WHAT IS NEEDED: Report every line of the records beneath this task that holds the string "agent".

RECORDS TO PROCESS:
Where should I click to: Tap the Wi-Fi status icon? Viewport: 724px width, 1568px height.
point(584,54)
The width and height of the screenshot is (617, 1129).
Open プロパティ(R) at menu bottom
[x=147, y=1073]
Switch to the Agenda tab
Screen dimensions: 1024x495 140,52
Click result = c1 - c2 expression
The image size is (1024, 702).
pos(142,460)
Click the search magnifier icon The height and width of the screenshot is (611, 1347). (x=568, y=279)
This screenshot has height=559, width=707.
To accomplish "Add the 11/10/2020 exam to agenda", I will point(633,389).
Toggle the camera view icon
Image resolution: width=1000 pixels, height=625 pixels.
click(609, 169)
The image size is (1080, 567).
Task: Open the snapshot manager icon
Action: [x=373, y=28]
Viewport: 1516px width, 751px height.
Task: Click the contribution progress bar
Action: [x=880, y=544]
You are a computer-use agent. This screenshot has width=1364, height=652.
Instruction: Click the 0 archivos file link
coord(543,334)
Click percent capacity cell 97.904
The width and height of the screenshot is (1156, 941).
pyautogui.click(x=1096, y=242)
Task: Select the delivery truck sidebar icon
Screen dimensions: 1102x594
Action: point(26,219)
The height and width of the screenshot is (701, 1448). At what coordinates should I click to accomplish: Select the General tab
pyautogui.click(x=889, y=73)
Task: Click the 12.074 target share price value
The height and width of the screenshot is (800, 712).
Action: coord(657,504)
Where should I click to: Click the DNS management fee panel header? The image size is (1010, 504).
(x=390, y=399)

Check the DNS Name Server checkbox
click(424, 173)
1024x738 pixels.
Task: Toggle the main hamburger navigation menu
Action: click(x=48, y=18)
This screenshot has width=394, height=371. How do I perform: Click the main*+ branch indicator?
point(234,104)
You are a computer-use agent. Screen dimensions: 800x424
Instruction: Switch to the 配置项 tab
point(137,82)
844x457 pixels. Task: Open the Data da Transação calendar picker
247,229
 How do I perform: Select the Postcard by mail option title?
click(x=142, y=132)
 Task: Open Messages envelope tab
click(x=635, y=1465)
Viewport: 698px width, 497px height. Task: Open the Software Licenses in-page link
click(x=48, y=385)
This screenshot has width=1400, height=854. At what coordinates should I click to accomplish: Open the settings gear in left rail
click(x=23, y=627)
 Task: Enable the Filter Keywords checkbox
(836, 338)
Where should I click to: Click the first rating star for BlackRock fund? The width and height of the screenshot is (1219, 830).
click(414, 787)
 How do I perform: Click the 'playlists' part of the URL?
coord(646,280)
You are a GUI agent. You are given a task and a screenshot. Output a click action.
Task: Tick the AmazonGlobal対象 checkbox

WRITTEN REPLY:
You are a computer-use agent. This screenshot has width=1364, height=652.
You are a computer-use agent. Screen dimensions: 800x424
You are a GUI agent. You are given a task and a screenshot. Output a click action.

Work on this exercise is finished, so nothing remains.